= Document excerpt =
==================================================
Glide
@Glide@lemmy.ca
- Comment on [deleted] 3 days ago:
Based response tbh.
- Comment on [deleted] 3 days ago:
While you are overreacting to the accident itself, driving is not for everyone. I strongly disagree with driving being a basic skill everyone should have. This is some North American cultural mythos created to help further push the responsibility of building decent public transit off of our lawmakers and governments.
Driving is a challenging thing to do correctly, and a not small number of people have no idea how to do it, but are on the roads anyway. While I believe you should take an accident like that with a growth mindset, the clear truth is you’ve never felt comfortable behind the wheel, and your skill set doesn’t seem to be built for that. If it’s important to you, I suspect you’d be capable of overcoming the unique challenges it presents to you, but it’s not. There are ways to live without being a driver, and things you can provide to others in exchange for them being the drivers in your life, and imo, that is fine.
Don’t quit driving because you had an accident. Decide if being able to drive matters to you, and decide how you want to live.
- Comment on 10 incredible PC games that never got console ports—until Steam Deck happened 5 days ago:
I still have the CD in a box somewhere. It was loaned to me by a friend and I never gave it back. Hilariously, I still see that friend, so that might make for a fun conversation.
- Comment on the illusion of human thinking 5 days ago:
What the fuck is this slop posing as academic study, lmfao. “arcruacy”? “tinking”? Using a pile of academic language around slop doesn’t make that slop accurate or useful, and the joke that is the writing style shows that this wasn’t reviewed by anyone with a brain cell.
- Comment on Jump Ship Demo is Live! 1 week ago:
I do want to state that the flight model has NOTHING on Elite. But otherwise, it is in a lot of ways a game which I wish Elite was a lot closer to.
- Comment on Jump Ship Demo is Live! 1 week ago:
Friends and I downloaded it, prompted by this post. There’s a little bit of awkwardness and animation jank, but man, does the game get the core concept right.
==================================================
= Dataset extract =

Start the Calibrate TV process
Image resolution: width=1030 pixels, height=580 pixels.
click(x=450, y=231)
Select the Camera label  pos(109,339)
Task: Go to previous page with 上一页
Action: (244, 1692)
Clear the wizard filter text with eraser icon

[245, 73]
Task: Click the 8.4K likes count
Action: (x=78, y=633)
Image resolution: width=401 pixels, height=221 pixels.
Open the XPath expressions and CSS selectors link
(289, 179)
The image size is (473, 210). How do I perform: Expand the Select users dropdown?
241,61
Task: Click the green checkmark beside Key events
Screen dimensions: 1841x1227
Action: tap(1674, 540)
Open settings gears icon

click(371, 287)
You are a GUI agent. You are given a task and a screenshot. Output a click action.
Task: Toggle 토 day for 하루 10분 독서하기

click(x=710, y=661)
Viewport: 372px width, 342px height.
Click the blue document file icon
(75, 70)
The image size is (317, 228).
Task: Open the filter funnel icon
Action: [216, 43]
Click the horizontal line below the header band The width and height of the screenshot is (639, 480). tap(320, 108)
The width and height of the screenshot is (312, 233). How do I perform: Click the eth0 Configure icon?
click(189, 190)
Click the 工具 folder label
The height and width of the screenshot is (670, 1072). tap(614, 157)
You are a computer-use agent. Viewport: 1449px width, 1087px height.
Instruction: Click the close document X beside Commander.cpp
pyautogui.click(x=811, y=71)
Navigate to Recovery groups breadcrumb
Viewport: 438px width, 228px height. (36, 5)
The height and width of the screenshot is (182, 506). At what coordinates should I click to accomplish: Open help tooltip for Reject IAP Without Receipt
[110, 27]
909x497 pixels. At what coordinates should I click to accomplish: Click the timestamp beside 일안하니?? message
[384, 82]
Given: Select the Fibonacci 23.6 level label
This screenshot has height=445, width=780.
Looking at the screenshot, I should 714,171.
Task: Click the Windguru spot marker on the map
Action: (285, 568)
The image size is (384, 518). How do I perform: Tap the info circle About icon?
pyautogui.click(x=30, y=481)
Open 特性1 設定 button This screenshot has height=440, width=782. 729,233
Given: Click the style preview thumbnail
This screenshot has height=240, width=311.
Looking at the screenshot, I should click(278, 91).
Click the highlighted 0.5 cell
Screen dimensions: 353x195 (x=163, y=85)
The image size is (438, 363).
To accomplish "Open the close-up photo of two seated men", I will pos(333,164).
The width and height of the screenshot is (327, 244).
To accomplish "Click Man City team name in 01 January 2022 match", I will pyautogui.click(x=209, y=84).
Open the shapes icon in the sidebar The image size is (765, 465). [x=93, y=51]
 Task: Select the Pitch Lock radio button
==================================================
= Task objective =
Condense the paragraph of the Lemmy comment page that begins "Driving is a challenging thing to do correctly" into a shorter version that keeps its main points.

= Written response =
Driving is hard to do well, and many people drive without knowing how. You should learn from an accident like that, but you've never felt comfortable driving, and your skills don't seem suited to it. You could probably overcome those challenges if driving mattered to you, but it doesn't. You can live without driving and give others something in return for driving you, and that is fine.